INSTRUCTIONS FOR THE TASK
From the data below, return each line in which the string "Close" is found.

SOURCE DATA
===============
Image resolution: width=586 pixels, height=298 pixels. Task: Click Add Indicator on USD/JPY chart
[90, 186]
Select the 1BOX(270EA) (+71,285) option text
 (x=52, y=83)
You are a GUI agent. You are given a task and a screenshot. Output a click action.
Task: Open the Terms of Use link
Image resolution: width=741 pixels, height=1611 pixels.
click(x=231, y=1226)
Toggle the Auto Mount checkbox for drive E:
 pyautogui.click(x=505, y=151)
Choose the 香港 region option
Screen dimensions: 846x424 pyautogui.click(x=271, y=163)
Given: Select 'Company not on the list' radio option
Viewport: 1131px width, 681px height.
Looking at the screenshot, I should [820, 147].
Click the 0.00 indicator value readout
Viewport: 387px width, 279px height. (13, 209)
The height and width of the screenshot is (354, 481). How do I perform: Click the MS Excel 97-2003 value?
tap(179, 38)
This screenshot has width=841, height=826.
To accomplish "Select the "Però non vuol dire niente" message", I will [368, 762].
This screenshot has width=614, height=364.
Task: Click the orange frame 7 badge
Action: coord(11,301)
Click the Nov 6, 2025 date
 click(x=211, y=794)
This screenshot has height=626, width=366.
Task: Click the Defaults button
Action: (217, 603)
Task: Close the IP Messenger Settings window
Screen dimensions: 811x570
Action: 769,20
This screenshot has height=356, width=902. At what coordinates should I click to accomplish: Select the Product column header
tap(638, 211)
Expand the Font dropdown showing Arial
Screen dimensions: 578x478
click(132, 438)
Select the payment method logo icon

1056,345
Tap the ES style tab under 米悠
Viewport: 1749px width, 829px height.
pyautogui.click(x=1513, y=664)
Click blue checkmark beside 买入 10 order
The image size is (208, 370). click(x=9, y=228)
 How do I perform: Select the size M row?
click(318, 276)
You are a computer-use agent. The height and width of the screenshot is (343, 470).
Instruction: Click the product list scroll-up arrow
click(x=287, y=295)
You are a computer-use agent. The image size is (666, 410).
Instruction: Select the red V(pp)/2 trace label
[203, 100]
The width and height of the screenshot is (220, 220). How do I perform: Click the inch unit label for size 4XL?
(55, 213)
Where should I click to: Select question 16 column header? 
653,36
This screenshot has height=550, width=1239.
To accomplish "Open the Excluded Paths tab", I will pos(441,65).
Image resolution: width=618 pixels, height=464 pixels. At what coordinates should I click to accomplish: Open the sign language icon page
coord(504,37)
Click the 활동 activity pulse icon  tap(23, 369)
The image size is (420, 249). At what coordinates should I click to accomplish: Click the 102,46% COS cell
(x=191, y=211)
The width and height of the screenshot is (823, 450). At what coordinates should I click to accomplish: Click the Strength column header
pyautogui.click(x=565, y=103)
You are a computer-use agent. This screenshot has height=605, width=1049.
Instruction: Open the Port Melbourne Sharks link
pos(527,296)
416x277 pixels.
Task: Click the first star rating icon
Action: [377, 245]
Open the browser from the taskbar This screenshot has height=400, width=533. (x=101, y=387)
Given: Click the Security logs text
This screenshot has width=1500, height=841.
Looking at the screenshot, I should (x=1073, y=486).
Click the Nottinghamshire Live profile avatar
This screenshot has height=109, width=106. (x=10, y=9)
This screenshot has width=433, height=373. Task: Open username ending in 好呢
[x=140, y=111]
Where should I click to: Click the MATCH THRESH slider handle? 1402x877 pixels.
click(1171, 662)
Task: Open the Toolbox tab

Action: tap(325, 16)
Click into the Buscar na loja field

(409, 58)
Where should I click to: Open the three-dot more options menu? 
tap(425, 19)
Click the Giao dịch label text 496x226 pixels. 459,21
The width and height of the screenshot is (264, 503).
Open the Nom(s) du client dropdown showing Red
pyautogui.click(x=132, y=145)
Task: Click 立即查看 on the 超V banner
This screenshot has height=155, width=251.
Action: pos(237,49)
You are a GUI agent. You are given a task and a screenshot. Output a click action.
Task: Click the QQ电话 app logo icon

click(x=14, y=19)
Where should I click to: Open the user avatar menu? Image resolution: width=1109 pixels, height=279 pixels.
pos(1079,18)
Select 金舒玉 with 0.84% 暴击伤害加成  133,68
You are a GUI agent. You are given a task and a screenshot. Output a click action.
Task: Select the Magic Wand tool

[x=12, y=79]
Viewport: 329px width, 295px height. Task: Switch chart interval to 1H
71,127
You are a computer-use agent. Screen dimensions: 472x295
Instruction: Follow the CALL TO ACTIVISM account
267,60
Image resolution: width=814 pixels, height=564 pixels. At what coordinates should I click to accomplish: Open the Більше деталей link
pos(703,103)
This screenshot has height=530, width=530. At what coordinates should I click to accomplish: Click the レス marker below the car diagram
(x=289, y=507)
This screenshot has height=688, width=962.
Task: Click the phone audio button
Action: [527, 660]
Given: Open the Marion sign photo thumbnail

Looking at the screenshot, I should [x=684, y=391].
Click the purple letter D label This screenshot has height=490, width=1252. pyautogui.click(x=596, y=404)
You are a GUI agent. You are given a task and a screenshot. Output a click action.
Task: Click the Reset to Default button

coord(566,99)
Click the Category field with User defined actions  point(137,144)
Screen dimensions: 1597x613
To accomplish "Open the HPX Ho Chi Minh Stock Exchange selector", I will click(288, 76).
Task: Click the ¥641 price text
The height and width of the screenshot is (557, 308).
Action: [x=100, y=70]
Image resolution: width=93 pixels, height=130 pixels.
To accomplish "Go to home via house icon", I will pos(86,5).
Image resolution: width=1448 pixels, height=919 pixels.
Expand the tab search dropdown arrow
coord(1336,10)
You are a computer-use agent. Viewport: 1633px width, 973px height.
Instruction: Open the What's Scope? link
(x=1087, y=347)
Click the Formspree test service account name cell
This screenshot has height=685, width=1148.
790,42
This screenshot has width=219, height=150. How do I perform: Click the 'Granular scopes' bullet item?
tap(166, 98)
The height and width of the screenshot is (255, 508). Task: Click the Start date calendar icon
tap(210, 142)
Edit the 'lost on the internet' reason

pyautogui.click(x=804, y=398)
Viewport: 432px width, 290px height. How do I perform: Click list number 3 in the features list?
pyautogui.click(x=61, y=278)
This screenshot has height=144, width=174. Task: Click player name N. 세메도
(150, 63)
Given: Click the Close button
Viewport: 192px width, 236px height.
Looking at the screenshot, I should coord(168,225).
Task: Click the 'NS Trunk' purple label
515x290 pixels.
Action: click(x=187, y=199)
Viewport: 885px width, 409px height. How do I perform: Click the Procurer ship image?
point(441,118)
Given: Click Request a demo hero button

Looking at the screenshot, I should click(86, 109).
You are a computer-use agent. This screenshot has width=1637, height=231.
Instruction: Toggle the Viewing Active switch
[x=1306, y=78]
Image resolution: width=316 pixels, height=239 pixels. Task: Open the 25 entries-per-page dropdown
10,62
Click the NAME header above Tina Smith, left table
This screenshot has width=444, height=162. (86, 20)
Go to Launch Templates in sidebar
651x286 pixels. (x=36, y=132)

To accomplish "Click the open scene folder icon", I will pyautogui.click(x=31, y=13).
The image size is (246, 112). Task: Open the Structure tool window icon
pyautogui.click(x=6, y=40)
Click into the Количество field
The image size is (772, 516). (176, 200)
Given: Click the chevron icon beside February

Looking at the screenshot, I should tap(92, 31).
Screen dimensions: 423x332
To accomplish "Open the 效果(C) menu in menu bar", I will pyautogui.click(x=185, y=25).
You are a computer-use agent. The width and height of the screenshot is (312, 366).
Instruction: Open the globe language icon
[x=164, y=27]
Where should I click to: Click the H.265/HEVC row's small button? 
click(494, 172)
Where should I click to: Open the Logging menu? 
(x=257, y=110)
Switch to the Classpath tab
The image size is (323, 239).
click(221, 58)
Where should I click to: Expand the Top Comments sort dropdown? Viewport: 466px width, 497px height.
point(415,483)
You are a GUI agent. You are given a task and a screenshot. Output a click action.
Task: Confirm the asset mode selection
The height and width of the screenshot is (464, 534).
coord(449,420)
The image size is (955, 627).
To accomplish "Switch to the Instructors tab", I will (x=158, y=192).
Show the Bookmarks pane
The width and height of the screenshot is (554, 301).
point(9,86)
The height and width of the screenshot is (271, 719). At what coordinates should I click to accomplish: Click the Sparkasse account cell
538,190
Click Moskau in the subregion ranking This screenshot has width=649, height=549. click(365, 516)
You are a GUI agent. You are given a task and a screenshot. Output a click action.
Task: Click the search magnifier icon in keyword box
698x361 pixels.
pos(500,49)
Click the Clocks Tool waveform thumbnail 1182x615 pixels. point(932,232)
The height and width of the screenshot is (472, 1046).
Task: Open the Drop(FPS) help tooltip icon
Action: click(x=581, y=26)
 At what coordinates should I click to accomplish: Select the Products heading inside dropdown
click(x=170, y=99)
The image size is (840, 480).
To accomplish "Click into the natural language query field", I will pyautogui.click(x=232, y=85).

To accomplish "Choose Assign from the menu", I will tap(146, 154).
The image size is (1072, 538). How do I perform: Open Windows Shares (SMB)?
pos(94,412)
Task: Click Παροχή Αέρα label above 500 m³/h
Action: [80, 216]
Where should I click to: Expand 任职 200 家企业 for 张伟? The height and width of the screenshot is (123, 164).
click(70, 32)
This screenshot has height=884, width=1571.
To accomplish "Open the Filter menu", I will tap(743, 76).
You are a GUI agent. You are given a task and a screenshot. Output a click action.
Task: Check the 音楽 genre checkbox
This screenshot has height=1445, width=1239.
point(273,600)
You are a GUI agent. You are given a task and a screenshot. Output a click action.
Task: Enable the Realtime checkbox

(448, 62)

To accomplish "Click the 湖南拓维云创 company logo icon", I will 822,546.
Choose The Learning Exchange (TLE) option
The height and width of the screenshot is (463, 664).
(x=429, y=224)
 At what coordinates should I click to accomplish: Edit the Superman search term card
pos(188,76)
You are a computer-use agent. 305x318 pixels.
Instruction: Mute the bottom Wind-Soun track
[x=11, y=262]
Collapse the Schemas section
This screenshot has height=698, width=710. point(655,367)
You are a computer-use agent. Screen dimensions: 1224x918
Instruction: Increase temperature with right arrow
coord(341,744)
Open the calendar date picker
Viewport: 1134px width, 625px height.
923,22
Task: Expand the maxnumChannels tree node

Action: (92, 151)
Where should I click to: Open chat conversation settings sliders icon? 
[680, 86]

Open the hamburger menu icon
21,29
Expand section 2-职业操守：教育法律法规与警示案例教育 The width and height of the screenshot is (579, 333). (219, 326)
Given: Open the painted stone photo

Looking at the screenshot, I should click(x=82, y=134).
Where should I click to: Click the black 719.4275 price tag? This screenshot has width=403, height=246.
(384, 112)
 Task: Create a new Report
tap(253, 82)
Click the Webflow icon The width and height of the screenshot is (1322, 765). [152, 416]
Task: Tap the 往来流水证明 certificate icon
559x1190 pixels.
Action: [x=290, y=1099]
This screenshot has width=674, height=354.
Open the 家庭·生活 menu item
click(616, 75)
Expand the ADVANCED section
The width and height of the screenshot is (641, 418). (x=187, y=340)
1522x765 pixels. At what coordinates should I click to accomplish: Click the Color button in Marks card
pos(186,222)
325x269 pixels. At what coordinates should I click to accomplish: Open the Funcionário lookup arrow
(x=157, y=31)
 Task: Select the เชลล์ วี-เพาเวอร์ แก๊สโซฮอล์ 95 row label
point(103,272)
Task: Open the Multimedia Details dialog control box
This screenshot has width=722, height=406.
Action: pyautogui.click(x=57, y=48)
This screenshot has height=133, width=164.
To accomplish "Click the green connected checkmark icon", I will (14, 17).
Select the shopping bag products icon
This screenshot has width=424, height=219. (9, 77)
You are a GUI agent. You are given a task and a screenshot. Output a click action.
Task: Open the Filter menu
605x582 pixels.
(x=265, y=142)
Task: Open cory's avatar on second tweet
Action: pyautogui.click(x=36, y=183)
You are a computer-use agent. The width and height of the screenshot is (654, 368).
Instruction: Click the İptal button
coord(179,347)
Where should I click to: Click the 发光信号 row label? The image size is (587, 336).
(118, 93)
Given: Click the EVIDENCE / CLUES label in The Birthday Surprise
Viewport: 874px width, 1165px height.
===============
COMPLETED EXERCISE
Task: Close the IP Messenger Settings window
Given: Click the Close button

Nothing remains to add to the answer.